::: Excerpted data

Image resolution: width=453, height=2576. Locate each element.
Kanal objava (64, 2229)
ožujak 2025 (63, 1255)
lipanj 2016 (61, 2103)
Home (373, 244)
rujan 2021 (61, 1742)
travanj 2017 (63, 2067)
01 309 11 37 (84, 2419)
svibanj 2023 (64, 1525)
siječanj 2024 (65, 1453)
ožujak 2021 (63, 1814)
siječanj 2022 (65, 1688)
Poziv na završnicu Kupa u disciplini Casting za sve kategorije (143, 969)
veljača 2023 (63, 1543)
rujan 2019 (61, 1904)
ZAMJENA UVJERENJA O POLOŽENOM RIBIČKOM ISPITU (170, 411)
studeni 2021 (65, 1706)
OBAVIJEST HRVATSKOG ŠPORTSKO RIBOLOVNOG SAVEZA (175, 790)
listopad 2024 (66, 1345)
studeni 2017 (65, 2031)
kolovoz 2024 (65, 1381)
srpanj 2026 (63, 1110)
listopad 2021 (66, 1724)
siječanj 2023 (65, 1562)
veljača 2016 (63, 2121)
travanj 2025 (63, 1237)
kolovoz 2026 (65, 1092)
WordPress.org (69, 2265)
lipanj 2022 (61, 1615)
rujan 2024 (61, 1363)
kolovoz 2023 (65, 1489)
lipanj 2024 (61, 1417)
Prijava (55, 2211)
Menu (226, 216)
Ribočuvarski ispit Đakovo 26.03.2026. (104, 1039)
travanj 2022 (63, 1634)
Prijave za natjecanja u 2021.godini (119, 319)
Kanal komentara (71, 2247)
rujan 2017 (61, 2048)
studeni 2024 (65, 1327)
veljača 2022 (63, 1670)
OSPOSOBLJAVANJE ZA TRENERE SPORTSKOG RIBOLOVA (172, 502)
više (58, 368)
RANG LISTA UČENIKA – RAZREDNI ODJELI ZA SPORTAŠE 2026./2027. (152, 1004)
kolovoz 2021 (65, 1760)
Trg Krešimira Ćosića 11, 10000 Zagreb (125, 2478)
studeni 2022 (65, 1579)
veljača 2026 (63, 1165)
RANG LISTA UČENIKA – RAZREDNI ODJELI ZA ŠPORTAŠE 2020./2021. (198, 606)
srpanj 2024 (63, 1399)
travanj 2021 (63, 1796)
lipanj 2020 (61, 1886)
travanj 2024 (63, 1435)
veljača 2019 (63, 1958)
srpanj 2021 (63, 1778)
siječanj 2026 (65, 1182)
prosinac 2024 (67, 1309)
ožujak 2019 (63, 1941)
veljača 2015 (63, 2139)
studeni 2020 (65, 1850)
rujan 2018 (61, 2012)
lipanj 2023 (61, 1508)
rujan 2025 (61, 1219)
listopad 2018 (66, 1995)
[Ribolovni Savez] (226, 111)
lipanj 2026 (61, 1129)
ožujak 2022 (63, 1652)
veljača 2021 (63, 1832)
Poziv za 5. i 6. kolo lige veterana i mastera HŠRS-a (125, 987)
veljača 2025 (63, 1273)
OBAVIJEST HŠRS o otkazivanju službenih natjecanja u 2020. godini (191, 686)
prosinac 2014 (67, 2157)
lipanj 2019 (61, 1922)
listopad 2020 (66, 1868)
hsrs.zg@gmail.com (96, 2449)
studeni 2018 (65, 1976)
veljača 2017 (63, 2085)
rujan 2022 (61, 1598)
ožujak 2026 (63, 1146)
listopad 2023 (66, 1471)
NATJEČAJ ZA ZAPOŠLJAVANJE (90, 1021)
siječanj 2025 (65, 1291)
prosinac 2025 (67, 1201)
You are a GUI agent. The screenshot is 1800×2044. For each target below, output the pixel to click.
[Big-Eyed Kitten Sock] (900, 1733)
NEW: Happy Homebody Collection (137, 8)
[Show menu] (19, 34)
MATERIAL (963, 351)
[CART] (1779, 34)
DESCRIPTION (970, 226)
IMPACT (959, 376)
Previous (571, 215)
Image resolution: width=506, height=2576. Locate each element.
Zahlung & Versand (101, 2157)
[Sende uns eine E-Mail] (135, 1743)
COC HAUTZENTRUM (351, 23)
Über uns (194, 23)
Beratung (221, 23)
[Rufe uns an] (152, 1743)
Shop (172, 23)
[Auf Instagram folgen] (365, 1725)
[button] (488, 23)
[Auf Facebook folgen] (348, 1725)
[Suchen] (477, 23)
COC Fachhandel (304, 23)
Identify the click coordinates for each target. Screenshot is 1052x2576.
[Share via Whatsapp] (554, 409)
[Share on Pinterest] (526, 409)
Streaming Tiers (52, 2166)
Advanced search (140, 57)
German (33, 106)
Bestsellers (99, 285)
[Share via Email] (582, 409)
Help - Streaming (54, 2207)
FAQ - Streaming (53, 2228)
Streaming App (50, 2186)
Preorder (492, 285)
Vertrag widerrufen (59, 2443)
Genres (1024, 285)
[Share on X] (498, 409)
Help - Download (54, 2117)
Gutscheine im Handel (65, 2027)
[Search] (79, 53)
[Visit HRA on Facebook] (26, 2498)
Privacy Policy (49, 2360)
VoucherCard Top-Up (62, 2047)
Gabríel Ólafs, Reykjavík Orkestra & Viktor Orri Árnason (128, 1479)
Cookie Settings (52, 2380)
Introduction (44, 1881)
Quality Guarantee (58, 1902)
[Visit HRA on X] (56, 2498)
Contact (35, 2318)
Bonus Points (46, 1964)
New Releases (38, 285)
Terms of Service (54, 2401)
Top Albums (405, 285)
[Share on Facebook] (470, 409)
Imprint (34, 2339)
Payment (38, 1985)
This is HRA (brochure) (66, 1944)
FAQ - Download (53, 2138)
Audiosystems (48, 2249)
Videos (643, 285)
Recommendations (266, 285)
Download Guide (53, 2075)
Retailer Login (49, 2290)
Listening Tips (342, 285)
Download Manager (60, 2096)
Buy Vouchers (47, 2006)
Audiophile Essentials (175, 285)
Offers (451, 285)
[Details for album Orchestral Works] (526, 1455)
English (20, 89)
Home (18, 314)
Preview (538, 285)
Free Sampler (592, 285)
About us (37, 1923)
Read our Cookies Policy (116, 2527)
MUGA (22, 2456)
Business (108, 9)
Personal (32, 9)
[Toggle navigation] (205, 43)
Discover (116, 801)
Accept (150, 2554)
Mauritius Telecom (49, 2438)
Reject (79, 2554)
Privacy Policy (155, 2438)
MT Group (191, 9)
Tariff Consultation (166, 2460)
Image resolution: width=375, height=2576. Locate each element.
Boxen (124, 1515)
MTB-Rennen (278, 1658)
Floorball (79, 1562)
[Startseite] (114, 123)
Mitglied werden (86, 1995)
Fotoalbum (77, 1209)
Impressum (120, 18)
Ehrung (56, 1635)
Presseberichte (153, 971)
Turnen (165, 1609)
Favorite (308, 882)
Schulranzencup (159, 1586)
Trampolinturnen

::::::

Determine how many lines in the entries above hold the string "OBAVIJEST", then report that number and nothing further.

2